As a painter, his work was influenced by European artists such as Marc Chagall (1887-1985) and Pablo Picasso (1881-1973), and by the Mexican and Latin-American Surrealist painters. His work shows references to the rural imaginary and the pottery workshop in Barcelos. In fact, Quadros discovered the famous potter from Minho, Rosa Ramalho (1888-1977).
He showed his work in solo exhibitions in Porto, Lisbon and Lourenço Marques, and in group exhibitions in Portugal (Lisbon, Porto and Viseu) and abroad, having participated in the 1st Biennial Exhibition of Paris (1959), the 5th and 7th Biennial Exhibitions of S. Paulo, in Brazil, and in Italy (Rome, Lugano and Genoa), South Africa (Pretoria and Durban), Spain (Madrid and Barcelona) and in Paris.
His work can be seen in the Calouste Gulbenkian Foundation, Lisbon, the National Museum Soares dos Reis, Porto, the Museum of Pretoria, South Africa, and is part of Portuguese and international private collections. António Quadros received many awards, among which the Critic Award, at the 1st Biennial Exhibition of Paris (1969) and the Grand Award of the Calouste Gulbenkian Foundation, in 1958/1959.
In the 1960s, he settled in Mozambique, where he taught at the Technical School of Lourenço Marques and the Eduardo Mondlane University, in Maputo, was involved in the theatre, architecture, travelling and writing, and also founded, along with Rui Knopfli (1932-1997), a poetry collection entitled "Caliban" (1971-1972).
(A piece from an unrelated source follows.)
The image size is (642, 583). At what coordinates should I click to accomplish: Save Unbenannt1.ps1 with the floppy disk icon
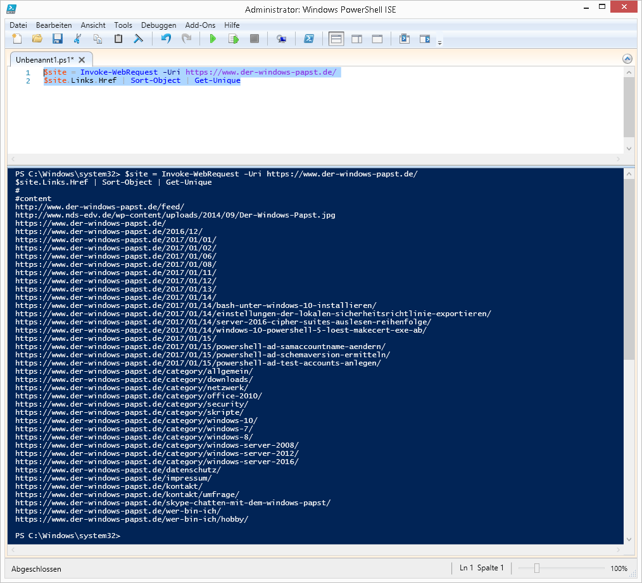click(58, 39)
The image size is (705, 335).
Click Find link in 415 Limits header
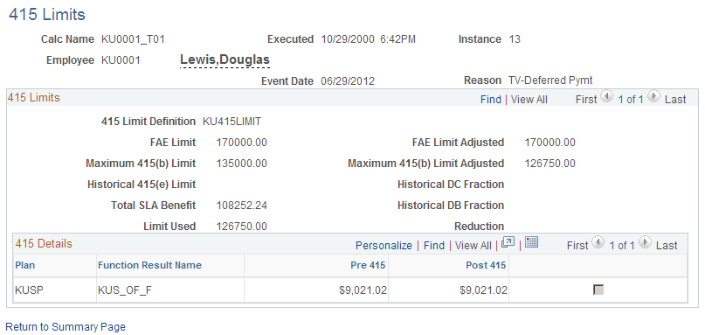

In this new phase of his life, he created three literary pen names: a contemporary poet, João Pedro Grabato Dias, author of "40 e Tal Sonetos de Amor e Circunstância e Uma Canção Desesperada" (1970), "A Arca – Ode Didáctica na Primeira Pessoa. Tradução do Sânscrito Ptolomaico e Versão Contida do Autor" (1971), "Meditação", "21 Laurentinas e Dois Fabulírios Falhados" (1971), "Facto/Fado. Pequeno Tratado de Morfologia. Parte VII" (1985) and "Sete Contos para um Carnaval" (1992); a troubador of the 1500s, Ioannes Garabatus, satire and anti-epic poet, author of "As Quybyrycas. Poemas éthyco em outavas, que corre sendo de Luís Vaaz de Camões em Suspeitíssima Atribuiçon" (1972); and finally, a fighter killed in combat, Mutimati Barnabé João, author of the poetry book "Eu, O Povo" (1975), which was set to music by Zeca Afonso.
In the early 1980s, António Quadros returned to Portugal and resumed his teaching activity at the ESBAP and at the Pedagogical Unit of Viseu, and went back to his paintings. He also dedicated himself to ceramic work and research in the field of Architecture.
However, the African continent still fascinated him and so before he died he travelled to Mozambique to teach Architecture at the Eduardo Mondlane University, to participate in a handicraft workshop in Cape Verde and a Apiculture project in Guinea-Bissau.
This unusual painter and writer also worked as an architect, urban planner, bee-keeper, stage designer and lyric writer, was interested in ethnography and African arts, and launched the career of Mozambican painter Malangatana Valente Ngwenya (1936-). He died in his house in Santiago de Besteiros on 2 June 1994.